Ces outils proposent généralement :
- Un espace protégé par mot de passe, accessible uniquement aux parents inscrits
- Une gestion des autorisations par enfant
- Un droit de suppression immédiat à la demande des parents
- Un hébergement sur des serveurs européens, sans publicité ni exploitation commerciale des données
C'est la solution la plus sûre -- et de loin -- pour maintenir le lien avec les familles tout en respectant la loi. Et si vous cherchez des idées pour réaliser de belles photos dans le respect de chacun, découvrez nos 20 idées photos originales à faire avec les enfants.
Former les animateurs et sensibiliser les équipes
La meilleure politique de protection du droit à l'image, c'est celle qui est comprise et appliquée par toute l'équipe. Ça commence dès la formation BAFA, mais ça ne doit pas s'arrêter là.
Organisez une réunion d'équipe en début de saison dédiée à ce sujet. Expliquez les règles, donnez des exemples concrets, distribuez un rappel écrit. Un animateur informé, c'est un animateur qui ne commet pas d'erreur par inadvertance. Pour aller plus loin sur les responsabilités qui vous incombent en tant qu'animateur, consultez notre article sur les responsabilités légales des animateurs BAFA. Et si vous débutez en ACM, notre guide pour une première expérience réussie en ACM vous accompagnera pas à pas.
Conclusion
Le droit à l'image des enfants en ACM, ce n'est pas une contrainte administrative de plus à subir. C'est une responsabilité éducative et éthique qui vous engage en tant que professionnel de l'animation. Prendre soin de l'image des enfants que vous accueillez, c'est leur montrer que vous respectez leur dignité -- et ça, ça construit une relation de confiance solide avec les familles.
Alors, avant votre prochain atelier photo ou sortie en extérieur : vérifiez vos formulaires, sensibilisez vos équipes, et optez pour des outils numériques adaptés. Parce qu'en matière de droit à l'image, mieux vaut prévenir que guérir -- surtout quand on s'occupe d'enfants.
FAQ -- Droit à l'image des enfants en ACM
Un animateur a-t-il le droit de prendre des photos des enfants en ACM ?
Oui, à condition d'avoir obtenu préalablement une autorisation écrite des parents ou tuteurs légaux.
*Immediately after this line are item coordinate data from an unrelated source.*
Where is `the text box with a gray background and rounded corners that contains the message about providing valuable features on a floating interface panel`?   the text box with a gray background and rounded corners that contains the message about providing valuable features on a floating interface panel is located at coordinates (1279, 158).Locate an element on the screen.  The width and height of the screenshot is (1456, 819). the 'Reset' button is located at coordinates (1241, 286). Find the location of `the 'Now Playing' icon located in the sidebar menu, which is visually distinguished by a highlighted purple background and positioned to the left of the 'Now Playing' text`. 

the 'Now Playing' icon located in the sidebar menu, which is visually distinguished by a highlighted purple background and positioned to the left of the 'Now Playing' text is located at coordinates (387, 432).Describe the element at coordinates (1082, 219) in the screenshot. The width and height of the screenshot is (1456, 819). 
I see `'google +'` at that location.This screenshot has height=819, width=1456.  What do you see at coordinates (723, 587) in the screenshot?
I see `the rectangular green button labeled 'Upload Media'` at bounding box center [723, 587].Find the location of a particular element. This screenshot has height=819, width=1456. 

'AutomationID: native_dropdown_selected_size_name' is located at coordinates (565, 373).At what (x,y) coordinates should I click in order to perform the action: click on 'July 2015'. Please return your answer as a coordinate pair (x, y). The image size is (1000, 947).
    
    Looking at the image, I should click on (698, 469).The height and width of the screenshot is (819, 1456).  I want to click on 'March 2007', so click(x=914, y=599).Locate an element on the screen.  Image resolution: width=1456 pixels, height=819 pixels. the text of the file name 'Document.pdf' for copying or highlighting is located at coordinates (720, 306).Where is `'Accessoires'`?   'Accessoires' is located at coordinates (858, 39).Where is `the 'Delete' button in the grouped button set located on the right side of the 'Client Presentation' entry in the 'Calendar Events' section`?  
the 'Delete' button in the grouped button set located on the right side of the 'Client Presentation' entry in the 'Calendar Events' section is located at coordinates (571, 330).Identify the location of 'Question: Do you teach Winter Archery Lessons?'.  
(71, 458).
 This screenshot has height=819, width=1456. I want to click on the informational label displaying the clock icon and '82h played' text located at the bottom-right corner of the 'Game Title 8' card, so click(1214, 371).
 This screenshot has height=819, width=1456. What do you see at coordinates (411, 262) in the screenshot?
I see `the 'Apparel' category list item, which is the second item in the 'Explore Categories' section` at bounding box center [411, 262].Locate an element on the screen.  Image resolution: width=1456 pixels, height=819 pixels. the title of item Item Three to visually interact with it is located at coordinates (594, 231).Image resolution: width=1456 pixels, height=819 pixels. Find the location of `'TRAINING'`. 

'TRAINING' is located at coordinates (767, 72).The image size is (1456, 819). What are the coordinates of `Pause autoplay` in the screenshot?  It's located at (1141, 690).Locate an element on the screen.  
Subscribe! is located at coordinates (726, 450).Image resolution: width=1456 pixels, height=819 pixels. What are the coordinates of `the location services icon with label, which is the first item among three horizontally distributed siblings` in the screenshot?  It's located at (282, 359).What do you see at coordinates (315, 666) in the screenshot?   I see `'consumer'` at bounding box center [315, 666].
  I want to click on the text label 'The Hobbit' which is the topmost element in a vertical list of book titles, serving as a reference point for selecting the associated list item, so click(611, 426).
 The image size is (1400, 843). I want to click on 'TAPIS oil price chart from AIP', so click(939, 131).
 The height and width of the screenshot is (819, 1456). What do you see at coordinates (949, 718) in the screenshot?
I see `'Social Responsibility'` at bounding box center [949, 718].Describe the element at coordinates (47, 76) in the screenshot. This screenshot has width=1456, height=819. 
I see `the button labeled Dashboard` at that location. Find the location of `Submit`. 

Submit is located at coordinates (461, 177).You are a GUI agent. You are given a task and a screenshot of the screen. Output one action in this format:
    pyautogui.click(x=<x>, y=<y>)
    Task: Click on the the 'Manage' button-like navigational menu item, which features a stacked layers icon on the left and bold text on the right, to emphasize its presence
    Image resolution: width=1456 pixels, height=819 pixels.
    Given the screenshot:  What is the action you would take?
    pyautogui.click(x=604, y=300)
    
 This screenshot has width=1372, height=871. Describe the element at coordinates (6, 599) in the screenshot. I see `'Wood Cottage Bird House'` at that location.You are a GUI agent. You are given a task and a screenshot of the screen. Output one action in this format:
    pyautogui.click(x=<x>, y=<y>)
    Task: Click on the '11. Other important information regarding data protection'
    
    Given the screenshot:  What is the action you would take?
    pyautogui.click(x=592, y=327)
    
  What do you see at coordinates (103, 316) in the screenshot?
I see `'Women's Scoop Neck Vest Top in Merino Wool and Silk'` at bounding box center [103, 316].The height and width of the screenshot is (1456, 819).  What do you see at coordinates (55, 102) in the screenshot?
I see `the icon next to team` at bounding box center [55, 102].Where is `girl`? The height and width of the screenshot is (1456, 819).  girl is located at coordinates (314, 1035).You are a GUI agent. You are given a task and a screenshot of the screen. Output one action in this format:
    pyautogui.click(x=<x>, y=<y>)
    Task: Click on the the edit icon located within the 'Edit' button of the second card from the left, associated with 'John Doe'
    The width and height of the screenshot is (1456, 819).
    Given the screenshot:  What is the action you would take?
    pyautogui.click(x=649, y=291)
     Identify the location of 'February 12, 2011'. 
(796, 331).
Sans ce consentement, même une photo à usage interne peut constituer une violation du droit à l'image.
Faut-il l'accord des deux parents pour photographier un enfant ?
Dans la majorité des cas, oui. L'autorité parentale étant exercée conjointement, les deux parents doivent idéalement donner leur accord, surtout en cas de séparation.
Peut-on publier des photos d'enfants sur Facebook ou Instagram depuis un ACM ?
Uniquement si les parents ont explicitement autorisé la diffusion sur les réseaux sociaux dans le formulaire d'autorisation. Une autorisation générale ne couvre pas automatiquement les plateformes publiques.
Quelle est la durée de validité d'une autorisation parentale pour le droit à l'image ?
Elle est généralement limitée à une saison ou une année scolaire. Il est recommandé de la renouveler à chaque inscription pour éviter tout litige.
Quels sont les risques en cas de non-respect du droit à l'image en ACM ?
Les risques incluent des poursuites civiles, des dommages-intérêts, des sanctions de la CNIL au titre du RGPD, et une atteinte sérieuse à la réputation de la structure.
Un enfant peut-il lui-même s'opposer à être photographié ?
La loi ne l'impose pas formellement, mais la loi de 2024 reconnaît que dès 13 ans, un enfant peut demander la suppression de contenus le concernant en ligne, même si ses parents avaient donné leur accord.
Quelle est la meilleure solution pour partager des photos en ACM sans risque juridique ?
Utiliser une plateforme numérique sécurisée et conforme au RGPD, hébergée en France, avec un accès privé réservé aux familles autorisées. C'est l'alternative la plus sûre aux réseaux sociaux classiques.